I had about 30 hours of prime-time HD shows recorded on the internal drive. I am using an external USB drive as well, but had not moved everything from the internal drive off to the "archive". Tech Support said that there was no way to recover the contents of the internal hard drive - I just have to send the old 722 back. They could not tell me if this problem resulted from a failed hard drive (if so - I understand the recordings are lost) or some other failure (in which case, it would seem that the programs are still on the HD). Since the 722 does support external hard drives, my hope was that the drive from the failed unit could be attached to the new 722 (perhaps using a standard external HD "enclosure", as you would to reuse a laptop's HD...) to recover the programs. The Tech Support people I talked with (I went through a couple) admitted they weren't really familiar with the internal details of the 722 hardware, but that Dish's policy was just to replace the 722 with another one. They said it was impossible to actually talk with a tech who worked on these units and was familiar with the details of the hardware.
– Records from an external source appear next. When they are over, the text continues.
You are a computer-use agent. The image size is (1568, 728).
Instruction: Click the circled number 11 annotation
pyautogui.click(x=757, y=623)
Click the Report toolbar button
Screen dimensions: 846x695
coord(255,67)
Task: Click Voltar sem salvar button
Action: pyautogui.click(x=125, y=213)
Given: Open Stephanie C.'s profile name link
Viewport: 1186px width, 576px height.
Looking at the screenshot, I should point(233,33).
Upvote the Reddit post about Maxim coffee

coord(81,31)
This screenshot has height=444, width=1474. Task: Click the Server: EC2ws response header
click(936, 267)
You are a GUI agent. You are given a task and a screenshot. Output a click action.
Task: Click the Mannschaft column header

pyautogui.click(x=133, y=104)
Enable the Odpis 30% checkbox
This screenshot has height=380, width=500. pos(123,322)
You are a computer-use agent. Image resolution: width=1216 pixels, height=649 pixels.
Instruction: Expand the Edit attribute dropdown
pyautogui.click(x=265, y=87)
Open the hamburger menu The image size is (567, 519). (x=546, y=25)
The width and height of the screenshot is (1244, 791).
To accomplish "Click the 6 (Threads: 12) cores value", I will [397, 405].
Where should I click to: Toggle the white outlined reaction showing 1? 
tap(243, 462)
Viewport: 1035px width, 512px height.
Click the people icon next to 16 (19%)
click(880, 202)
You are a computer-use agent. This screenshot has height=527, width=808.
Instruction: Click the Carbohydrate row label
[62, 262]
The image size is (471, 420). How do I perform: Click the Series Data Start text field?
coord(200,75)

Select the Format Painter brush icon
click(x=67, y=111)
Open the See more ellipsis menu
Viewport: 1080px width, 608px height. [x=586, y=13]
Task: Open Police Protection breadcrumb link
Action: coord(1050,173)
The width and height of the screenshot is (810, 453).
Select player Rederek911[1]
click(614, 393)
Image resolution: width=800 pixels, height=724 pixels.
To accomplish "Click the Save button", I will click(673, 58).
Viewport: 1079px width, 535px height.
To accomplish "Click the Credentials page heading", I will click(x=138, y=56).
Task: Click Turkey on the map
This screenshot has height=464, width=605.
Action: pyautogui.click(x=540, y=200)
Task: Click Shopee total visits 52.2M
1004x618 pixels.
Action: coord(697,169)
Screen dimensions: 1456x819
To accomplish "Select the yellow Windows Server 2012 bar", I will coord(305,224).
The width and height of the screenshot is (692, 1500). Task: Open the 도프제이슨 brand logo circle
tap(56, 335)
So, before I give up and admit three months of recordings are lost, I'd like to ask you folks for your insights:
1) If the hard drive is intact, is there any way to recover the recordings (either to another 722 or an external drive)? Or, 
2) Is there any way to get Dish to just repair the old 722, then return it to me with the contents of the HD intact? I understand that'd be way out of the ordinary, but I'm nothing if not an optimist!

Thanks for any ideas any of you might have!

Steve


----------